* _Requirement_
Reproduce the stored entries below verbatim, from the line containing "Open the Account Reconciliation tile" through the end of the records, inclusive.

### Material provided ###

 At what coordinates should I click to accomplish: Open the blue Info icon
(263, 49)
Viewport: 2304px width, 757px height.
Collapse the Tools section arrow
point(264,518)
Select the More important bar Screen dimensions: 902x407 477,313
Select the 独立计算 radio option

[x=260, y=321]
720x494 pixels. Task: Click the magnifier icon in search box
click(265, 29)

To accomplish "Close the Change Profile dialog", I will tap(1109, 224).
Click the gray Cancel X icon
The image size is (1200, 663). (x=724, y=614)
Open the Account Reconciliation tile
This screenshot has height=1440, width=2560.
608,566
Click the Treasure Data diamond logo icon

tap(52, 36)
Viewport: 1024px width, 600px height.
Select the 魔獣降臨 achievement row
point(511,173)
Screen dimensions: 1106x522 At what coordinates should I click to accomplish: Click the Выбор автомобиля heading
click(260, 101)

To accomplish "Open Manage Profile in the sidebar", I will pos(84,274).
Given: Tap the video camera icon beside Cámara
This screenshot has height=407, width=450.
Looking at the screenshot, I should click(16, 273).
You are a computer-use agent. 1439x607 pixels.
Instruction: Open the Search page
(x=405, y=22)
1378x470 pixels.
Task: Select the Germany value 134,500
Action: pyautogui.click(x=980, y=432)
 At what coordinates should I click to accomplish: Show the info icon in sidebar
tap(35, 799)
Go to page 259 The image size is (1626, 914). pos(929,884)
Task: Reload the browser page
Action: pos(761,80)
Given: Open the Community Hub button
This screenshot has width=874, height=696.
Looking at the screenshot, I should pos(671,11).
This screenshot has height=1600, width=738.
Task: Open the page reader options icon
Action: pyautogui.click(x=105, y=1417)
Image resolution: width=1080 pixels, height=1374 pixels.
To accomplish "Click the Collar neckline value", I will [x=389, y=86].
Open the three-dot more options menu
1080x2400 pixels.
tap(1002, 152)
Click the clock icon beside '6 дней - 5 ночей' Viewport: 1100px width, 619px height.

###

* _Final answer_
Open the Account Reconciliation tile
This screenshot has height=1440, width=2560.
608,566
Click the Treasure Data diamond logo icon

tap(52, 36)
Viewport: 1024px width, 600px height.
Select the 魔獣降臨 achievement row
point(511,173)
Screen dimensions: 1106x522 At what coordinates should I click to accomplish: Click the Выбор автомобиля heading
click(260, 101)

To accomplish "Open Manage Profile in the sidebar", I will pos(84,274).
Given: Tap the video camera icon beside Cámara
This screenshot has height=407, width=450.
Looking at the screenshot, I should click(16, 273).
You are a computer-use agent. 1439x607 pixels.
Instruction: Open the Search page
(x=405, y=22)
1378x470 pixels.
Task: Select the Germany value 134,500
Action: pyautogui.click(x=980, y=432)
 At what coordinates should I click to accomplish: Show the info icon in sidebar
tap(35, 799)
Go to page 259 The image size is (1626, 914). pos(929,884)
Task: Reload the browser page
Action: pos(761,80)
Given: Open the Community Hub button
This screenshot has width=874, height=696.
Looking at the screenshot, I should pos(671,11).
This screenshot has height=1600, width=738.
Task: Open the page reader options icon
Action: pyautogui.click(x=105, y=1417)
Image resolution: width=1080 pixels, height=1374 pixels.
To accomplish "Click the Collar neckline value", I will [x=389, y=86].
Open the three-dot more options menu
1080x2400 pixels.
tap(1002, 152)
Click the clock icon beside '6 дней - 5 ночей' Viewport: 1100px width, 619px height.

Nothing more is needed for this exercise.